WHAT IS EXPECTED: Change "screenshot" to "screen capture" in the records, starting at the line that contains "Describe the element at coordinates (386, 261)" and ending at the line that contains "The height and width of the screenshot is (1080, 1920).", and give back only those lines with everything else unchanged.

*** DATA LISTING ***

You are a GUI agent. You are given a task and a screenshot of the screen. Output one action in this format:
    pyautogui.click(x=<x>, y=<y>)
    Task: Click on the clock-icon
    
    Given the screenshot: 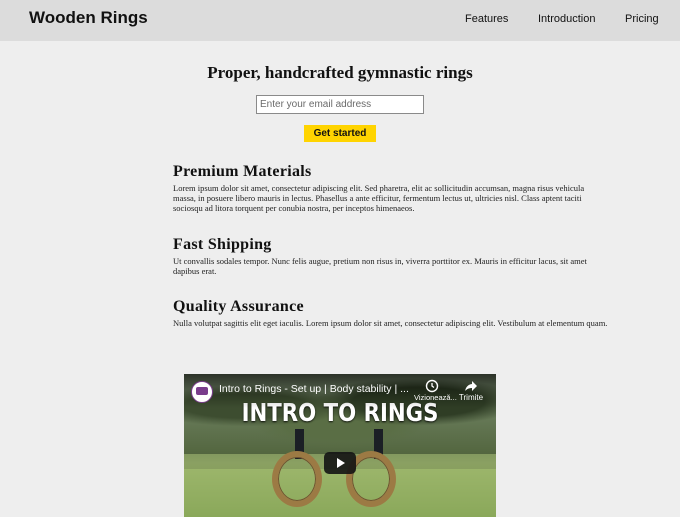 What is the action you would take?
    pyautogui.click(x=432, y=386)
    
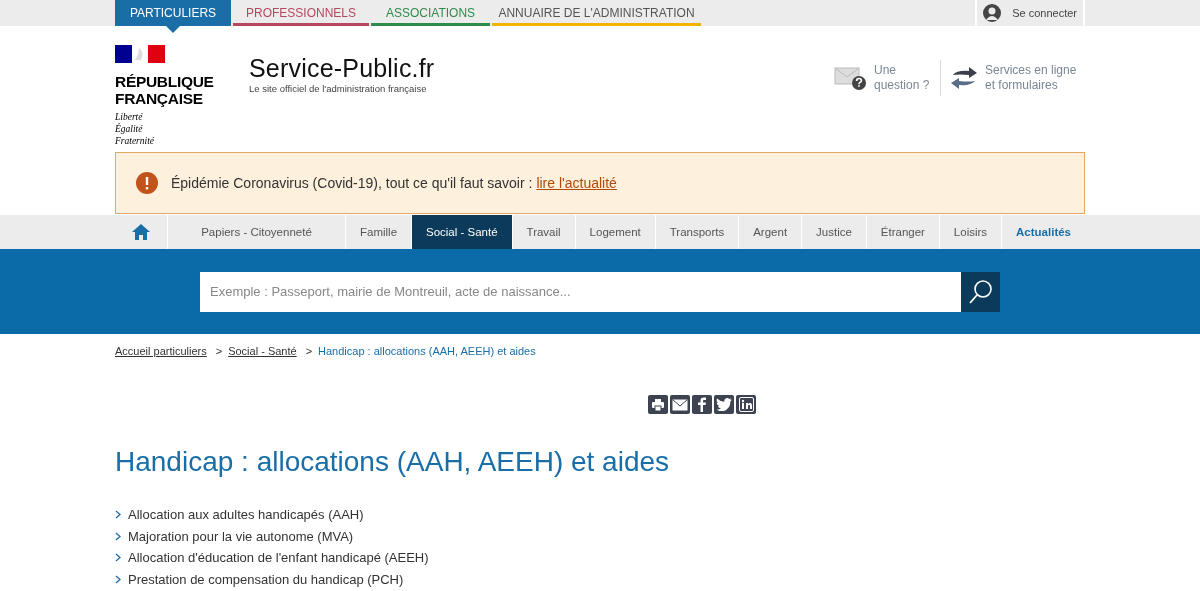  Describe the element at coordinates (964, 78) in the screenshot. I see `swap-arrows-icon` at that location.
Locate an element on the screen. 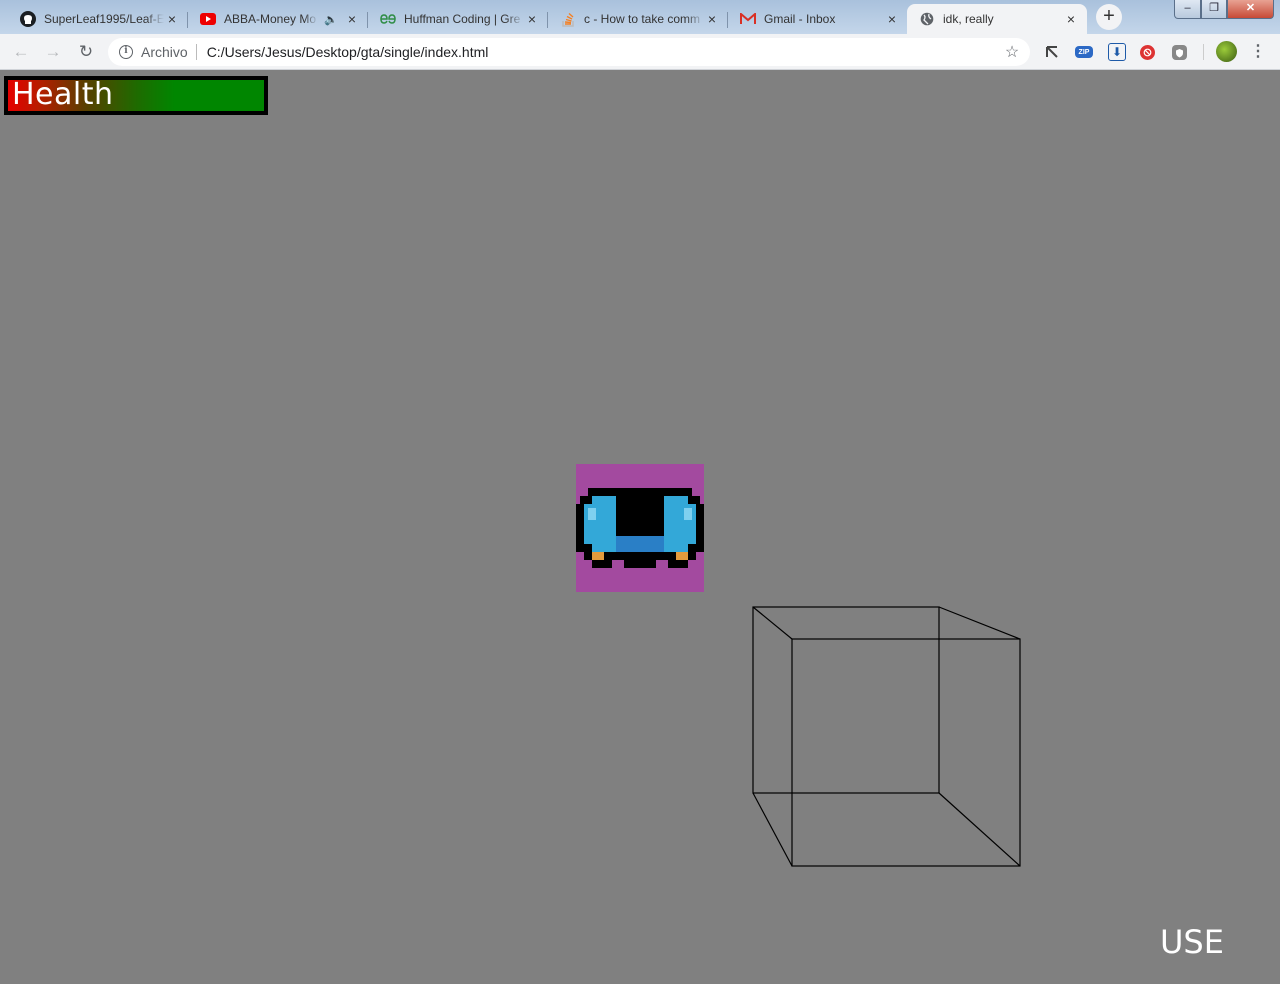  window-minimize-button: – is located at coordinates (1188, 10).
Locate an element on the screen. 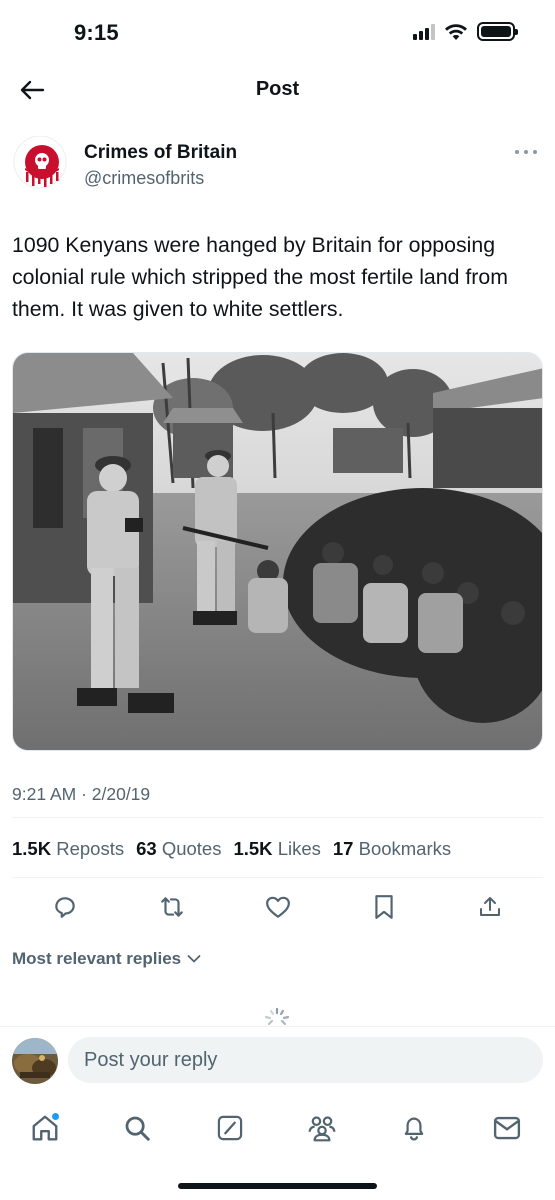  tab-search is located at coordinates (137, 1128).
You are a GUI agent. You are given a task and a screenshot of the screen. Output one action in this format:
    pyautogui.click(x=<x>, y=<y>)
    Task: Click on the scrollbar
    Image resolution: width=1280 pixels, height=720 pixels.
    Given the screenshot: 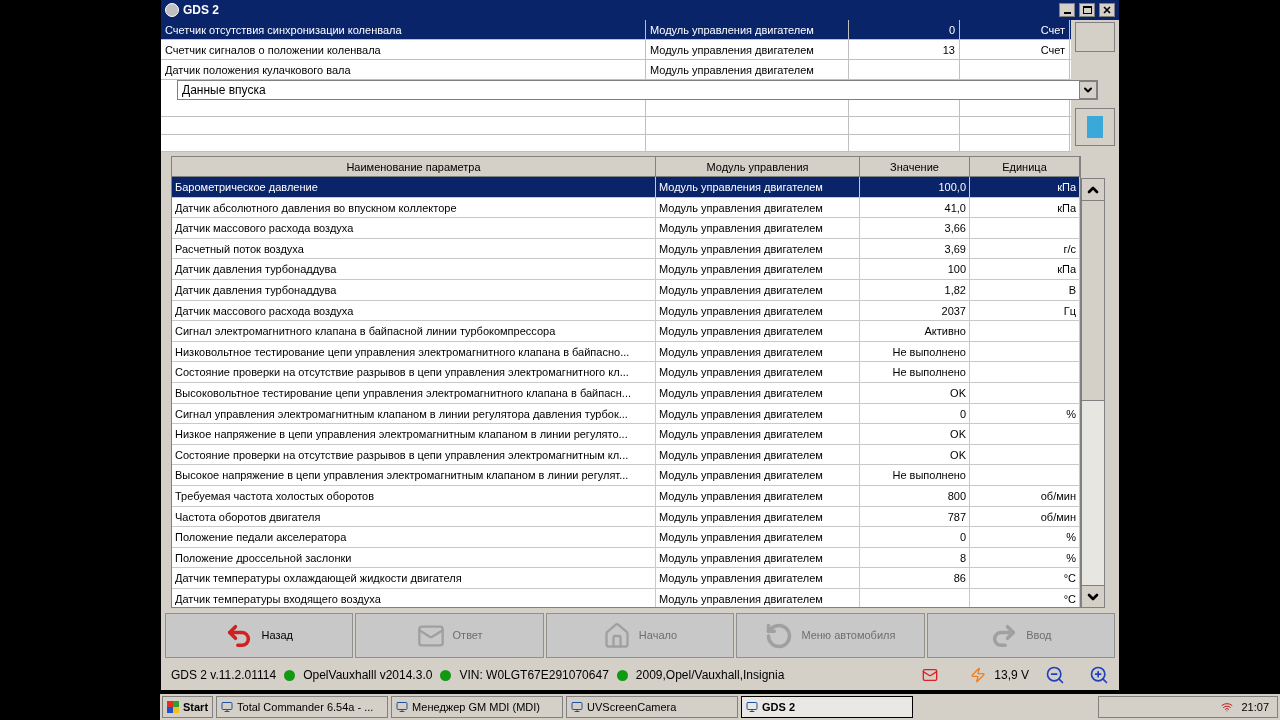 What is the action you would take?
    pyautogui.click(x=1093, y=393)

***
*** DATA LISTING ***

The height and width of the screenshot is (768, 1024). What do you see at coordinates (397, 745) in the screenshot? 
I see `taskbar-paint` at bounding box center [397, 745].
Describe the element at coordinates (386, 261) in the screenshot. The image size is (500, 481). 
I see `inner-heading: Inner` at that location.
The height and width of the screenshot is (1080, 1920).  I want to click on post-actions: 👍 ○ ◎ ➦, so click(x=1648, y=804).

***

YOUR SOLUTION:
Describe the element at coordinates (386, 261) in the screen capture. The image size is (500, 481). 
I see `inner-heading: Inner` at that location.
The height and width of the screen capture is (1080, 1920).  I want to click on post-actions: 👍 ○ ◎ ➦, so click(x=1648, y=804).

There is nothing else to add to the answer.